YOUR TASK: Put every line of the material below into a Markdown table with the columns Row and Line. Number the rows in order and leave out blank lines.

[Target position records]

++++++++

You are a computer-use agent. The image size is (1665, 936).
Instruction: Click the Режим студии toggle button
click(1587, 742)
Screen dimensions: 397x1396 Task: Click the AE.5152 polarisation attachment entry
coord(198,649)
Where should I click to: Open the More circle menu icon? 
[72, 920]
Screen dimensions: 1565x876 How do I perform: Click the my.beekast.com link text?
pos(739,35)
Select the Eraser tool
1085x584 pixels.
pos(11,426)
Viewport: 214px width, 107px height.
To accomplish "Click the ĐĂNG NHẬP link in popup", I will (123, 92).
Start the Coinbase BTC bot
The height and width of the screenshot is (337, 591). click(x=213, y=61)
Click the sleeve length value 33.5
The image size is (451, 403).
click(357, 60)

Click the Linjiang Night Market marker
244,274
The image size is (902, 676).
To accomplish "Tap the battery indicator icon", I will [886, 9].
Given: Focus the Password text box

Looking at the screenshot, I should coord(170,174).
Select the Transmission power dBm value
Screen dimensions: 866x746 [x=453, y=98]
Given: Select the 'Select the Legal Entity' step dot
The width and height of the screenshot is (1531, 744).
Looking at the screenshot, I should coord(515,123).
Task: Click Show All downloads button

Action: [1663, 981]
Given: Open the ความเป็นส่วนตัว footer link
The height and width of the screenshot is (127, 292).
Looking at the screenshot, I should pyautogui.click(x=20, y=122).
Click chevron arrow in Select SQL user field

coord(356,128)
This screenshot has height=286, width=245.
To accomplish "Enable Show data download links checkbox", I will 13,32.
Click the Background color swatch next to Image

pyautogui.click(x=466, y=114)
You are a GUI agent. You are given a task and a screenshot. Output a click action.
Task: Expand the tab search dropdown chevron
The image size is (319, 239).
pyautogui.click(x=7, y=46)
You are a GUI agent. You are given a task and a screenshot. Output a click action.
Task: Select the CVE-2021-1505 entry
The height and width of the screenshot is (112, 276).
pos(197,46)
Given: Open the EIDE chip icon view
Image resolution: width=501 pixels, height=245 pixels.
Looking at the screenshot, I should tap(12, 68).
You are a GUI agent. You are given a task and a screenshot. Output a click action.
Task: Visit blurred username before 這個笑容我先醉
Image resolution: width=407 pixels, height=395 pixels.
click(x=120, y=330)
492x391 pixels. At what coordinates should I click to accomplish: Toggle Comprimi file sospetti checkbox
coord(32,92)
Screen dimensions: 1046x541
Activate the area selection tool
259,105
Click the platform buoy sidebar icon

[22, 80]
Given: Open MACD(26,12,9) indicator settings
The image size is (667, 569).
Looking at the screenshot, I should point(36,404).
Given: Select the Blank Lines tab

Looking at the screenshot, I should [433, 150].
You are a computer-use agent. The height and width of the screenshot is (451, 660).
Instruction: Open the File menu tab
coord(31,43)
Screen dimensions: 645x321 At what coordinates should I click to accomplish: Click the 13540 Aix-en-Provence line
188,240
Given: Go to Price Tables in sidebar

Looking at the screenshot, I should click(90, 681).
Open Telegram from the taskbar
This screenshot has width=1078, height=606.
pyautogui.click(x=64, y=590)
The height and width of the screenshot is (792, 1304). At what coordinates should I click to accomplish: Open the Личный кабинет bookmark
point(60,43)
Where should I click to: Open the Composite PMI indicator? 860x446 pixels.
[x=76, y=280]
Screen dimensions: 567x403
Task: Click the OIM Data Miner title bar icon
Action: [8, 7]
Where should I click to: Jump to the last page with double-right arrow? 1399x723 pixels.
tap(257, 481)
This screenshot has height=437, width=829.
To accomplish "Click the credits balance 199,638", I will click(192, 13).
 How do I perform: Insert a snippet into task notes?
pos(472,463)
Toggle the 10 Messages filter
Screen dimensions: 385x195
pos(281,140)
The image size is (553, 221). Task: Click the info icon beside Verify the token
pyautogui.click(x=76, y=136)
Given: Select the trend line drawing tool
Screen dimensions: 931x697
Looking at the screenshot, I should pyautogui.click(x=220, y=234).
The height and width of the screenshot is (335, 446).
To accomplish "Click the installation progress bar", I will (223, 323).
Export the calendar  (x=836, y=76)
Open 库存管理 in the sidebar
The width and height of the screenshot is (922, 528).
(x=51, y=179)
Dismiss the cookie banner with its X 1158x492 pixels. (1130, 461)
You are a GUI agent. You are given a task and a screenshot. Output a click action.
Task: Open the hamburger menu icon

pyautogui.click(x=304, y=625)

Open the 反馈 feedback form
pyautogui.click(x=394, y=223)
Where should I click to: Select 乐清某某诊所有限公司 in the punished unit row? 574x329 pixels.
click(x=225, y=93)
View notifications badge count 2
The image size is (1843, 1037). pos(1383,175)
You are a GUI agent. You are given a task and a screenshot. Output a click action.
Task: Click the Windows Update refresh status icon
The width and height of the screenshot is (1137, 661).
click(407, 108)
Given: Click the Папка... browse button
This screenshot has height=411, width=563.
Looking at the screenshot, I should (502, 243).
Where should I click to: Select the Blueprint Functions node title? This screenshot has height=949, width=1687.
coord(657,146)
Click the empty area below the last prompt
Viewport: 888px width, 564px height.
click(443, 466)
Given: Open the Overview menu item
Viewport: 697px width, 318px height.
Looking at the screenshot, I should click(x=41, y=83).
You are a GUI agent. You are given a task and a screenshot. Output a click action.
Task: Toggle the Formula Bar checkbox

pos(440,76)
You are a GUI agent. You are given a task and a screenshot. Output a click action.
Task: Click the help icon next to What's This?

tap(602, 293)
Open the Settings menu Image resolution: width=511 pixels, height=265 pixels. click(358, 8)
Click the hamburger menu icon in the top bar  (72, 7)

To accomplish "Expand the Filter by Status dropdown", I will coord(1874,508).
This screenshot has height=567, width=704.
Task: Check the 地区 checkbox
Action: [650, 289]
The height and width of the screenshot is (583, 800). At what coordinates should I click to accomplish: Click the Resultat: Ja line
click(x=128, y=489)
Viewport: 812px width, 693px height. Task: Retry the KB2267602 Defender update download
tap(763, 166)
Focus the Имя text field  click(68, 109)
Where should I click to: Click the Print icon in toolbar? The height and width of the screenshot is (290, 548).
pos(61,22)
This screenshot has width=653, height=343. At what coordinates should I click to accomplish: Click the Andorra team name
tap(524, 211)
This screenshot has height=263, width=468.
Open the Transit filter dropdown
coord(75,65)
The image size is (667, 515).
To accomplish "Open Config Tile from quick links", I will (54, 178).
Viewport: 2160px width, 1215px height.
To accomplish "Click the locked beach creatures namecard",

++++++++

FINAL RESULT:
| Row | Line |
|---|---|
| 1 | You are a computer-use agent. The image size is (1665, 936). |
| 2 | Instruction: Click the Режим студии toggle button |
| 3 | click(1587, 742) |
| 4 | Screen dimensions: 397x1396 Task: Click the AE.5152 polarisation attachment entry |
| 5 | coord(198,649) |
| 6 | Where should I click to: Open the More circle menu icon?  |
| 7 | [72, 920] |
| 8 | Screen dimensions: 1565x876 How do I perform: Click the my.beekast.com link text? |
| 9 | pos(739,35) |
| 10 | Select the Eraser tool |
| 11 | 1085x584 pixels. |
| 12 | pos(11,426) |
| 13 | Viewport: 214px width, 107px height. |
| 14 | To accomplish "Click the ĐĂNG NHẬP link in popup", I will (123, 92). |
| 15 | Start the Coinbase BTC bot |
| 16 | The height and width of the screenshot is (337, 591). click(x=213, y=61) |
| 17 | Click the sleeve length value 33.5 |
| 18 | The image size is (451, 403). |
| 19 | click(357, 60) |
| 20 | Click the Linjiang Night Market marker |
| 21 | 244,274 |
| 22 | The image size is (902, 676). |
| 23 | To accomplish "Tap the battery indicator icon", I will [886, 9]. |
| 24 | Given: Focus the Password text box |
| 25 | Looking at the screenshot, I should coord(170,174). |
| 26 | Select the Transmission power dBm value |
| 27 | Screen dimensions: 866x746 [x=453, y=98] |
| 28 | Given: Select the 'Select the Legal Entity' step dot |
| 29 | The width and height of the screenshot is (1531, 744). |
| 30 | Looking at the screenshot, I should coord(515,123). |
| 31 | Task: Click Show All downloads button |
| 32 | Action: [1663, 981] |
| 33 | Given: Open the ความเป็นส่วนตัว footer link |
| 34 | The height and width of the screenshot is (127, 292). |
| 35 | Looking at the screenshot, I should pyautogui.click(x=20, y=122). |
| 36 | Click chevron arrow in Select SQL user field |
| 37 | coord(356,128) |
| 38 | This screenshot has height=286, width=245. |
| 39 | To accomplish "Enable Show data download links checkbox", I will 13,32. |
| 40 | Click the Background color swatch next to Image |
| 41 | pyautogui.click(x=466, y=114) |
| 42 | You are a GUI agent. You are given a task and a screenshot. Output a click action. |
| 43 | Task: Expand the tab search dropdown chevron |
| 44 | The image size is (319, 239). |
| 45 | pyautogui.click(x=7, y=46) |
| 46 | You are a GUI agent. You are given a task and a screenshot. Output a click action. |
| 47 | Task: Select the CVE-2021-1505 entry |
| 48 | The height and width of the screenshot is (112, 276). |
| 49 | pos(197,46) |
| 50 | Given: Open the EIDE chip icon view |
| 51 | Image resolution: width=501 pixels, height=245 pixels. |
| 52 | Looking at the screenshot, I should tap(12, 68). |
| 53 | You are a GUI agent. You are given a task and a screenshot. Output a click action. |
| 54 | Task: Visit blurred username before 這個笑容我先醉 |
| 55 | Image resolution: width=407 pixels, height=395 pixels. |
| 56 | click(x=120, y=330) |
| 57 | 492x391 pixels. At what coordinates should I click to accomplish: Toggle Comprimi file sospetti checkbox |
| 58 | coord(32,92) |
| 59 | Screen dimensions: 1046x541 |
| 60 | Activate the area selection tool |
| 61 | 259,105 |
| 62 | Click the platform buoy sidebar icon |
| 63 | [22, 80] |
| 64 | Given: Open MACD(26,12,9) indicator settings |
| 65 | The image size is (667, 569). |
| 66 | Looking at the screenshot, I should point(36,404). |
| 67 | Given: Select the Blank Lines tab |
| 68 | Looking at the screenshot, I should [433, 150]. |
| 69 | You are a computer-use agent. The height and width of the screenshot is (451, 660). |
| 70 | Instruction: Open the File menu tab |
| 71 | coord(31,43) |
| 72 | Screen dimensions: 645x321 At what coordinates should I click to accomplish: Click the 13540 Aix-en-Provence line |
| 73 | 188,240 |
| 74 | Given: Go to Price Tables in sidebar |
| 75 | Looking at the screenshot, I should click(90, 681). |
| 76 | Open Telegram from the taskbar |
| 77 | This screenshot has width=1078, height=606. |
| 78 | pyautogui.click(x=64, y=590) |
| 79 | The height and width of the screenshot is (792, 1304). At what coordinates should I click to accomplish: Open the Личный кабинет bookmark |
| 80 | point(60,43) |
| 81 | Where should I click to: Open the Composite PMI indicator? 860x446 pixels. |
| 82 | [x=76, y=280] |
| 83 | Screen dimensions: 567x403 |
| 84 | Task: Click the OIM Data Miner title bar icon |
| 85 | Action: [8, 7] |
| 86 | Where should I click to: Jump to the last page with double-right arrow? 1399x723 pixels. |
| 87 | tap(257, 481) |
| 88 | This screenshot has height=437, width=829. |
| 89 | To accomplish "Click the credits balance 199,638", I will click(192, 13). |
| 90 |  How do I perform: Insert a snippet into task notes? |
| 91 | pos(472,463) |
| 92 | Toggle the 10 Messages filter |
| 93 | Screen dimensions: 385x195 |
| 94 | pos(281,140) |
| 95 | The image size is (553, 221). Task: Click the info icon beside Verify the token |
| 96 | pyautogui.click(x=76, y=136) |
| 97 | Given: Select the trend line drawing tool |
| 98 | Screen dimensions: 931x697 |
| 99 | Looking at the screenshot, I should pyautogui.click(x=220, y=234). |
| 100 | The height and width of the screenshot is (335, 446). |
| 101 | To accomplish "Click the installation progress bar", I will (223, 323). |
| 102 | Export the calendar  (x=836, y=76) |
| 103 | Open 库存管理 in the sidebar |
| 104 | The width and height of the screenshot is (922, 528). |
| 105 | (x=51, y=179) |
| 106 | Dismiss the cookie banner with its X 1158x492 pixels. (1130, 461) |
| 107 | You are a GUI agent. You are given a task and a screenshot. Output a click action. |
| 108 | Task: Open the hamburger menu icon |
| 109 | pyautogui.click(x=304, y=625) |
| 110 | Open the 反馈 feedback form |
| 111 | pyautogui.click(x=394, y=223) |
| 112 | Where should I click to: Select 乐清某某诊所有限公司 in the punished unit row? 574x329 pixels. |
| 113 | click(x=225, y=93) |
| 114 | View notifications badge count 2 |
| 115 | The image size is (1843, 1037). pos(1383,175) |
| 116 | You are a GUI agent. You are given a task and a screenshot. Output a click action. |
| 117 | Task: Click the Windows Update refresh status icon |
| 118 | The width and height of the screenshot is (1137, 661). |
| 119 | click(407, 108) |
| 120 | Given: Click the Папка... browse button |
| 121 | This screenshot has height=411, width=563. |
| 122 | Looking at the screenshot, I should (502, 243). |
| 123 | Where should I click to: Select the Blueprint Functions node title? This screenshot has height=949, width=1687. |
| 124 | coord(657,146) |
| 125 | Click the empty area below the last prompt |
| 126 | Viewport: 888px width, 564px height. |
| 127 | click(443, 466) |
| 128 | Given: Open the Overview menu item |
| 129 | Viewport: 697px width, 318px height. |
| 130 | Looking at the screenshot, I should click(x=41, y=83). |
| 131 | You are a GUI agent. You are given a task and a screenshot. Output a click action. |
| 132 | Task: Toggle the Formula Bar checkbox |
| 133 | pos(440,76) |
| 134 | You are a GUI agent. You are given a task and a screenshot. Output a click action. |
| 135 | Task: Click the help icon next to What's This? |
| 136 | tap(602, 293) |
| 137 | Open the Settings menu Image resolution: width=511 pixels, height=265 pixels. click(358, 8) |
| 138 | Click the hamburger menu icon in the top bar  (72, 7) |
| 139 | To accomplish "Expand the Filter by Status dropdown", I will coord(1874,508). |
| 140 | This screenshot has height=567, width=704. |
| 141 | Task: Check the 地区 checkbox |
| 142 | Action: [650, 289] |
| 143 | The height and width of the screenshot is (583, 800). At what coordinates should I click to accomplish: Click the Resultat: Ja line |
| 144 | click(x=128, y=489) |
| 145 | Viewport: 812px width, 693px height. Task: Retry the KB2267602 Defender update download |
| 146 | tap(763, 166) |
| 147 | Focus the Имя text field  click(68, 109) |
| 148 | Where should I click to: Click the Print icon in toolbar? The height and width of the screenshot is (290, 548). |
| 149 | pos(61,22) |
| 150 | This screenshot has width=653, height=343. At what coordinates should I click to accomplish: Click the Andorra team name |
| 151 | tap(524, 211) |
| 152 | This screenshot has height=263, width=468. |
| 153 | Open the Transit filter dropdown |
| 154 | coord(75,65) |
| 155 | The image size is (667, 515). |
| 156 | To accomplish "Open Config Tile from quick links", I will (54, 178). |
| 157 | Viewport: 2160px width, 1215px height. |
| 158 | To accomplish "Click the locked beach creatures namecard", |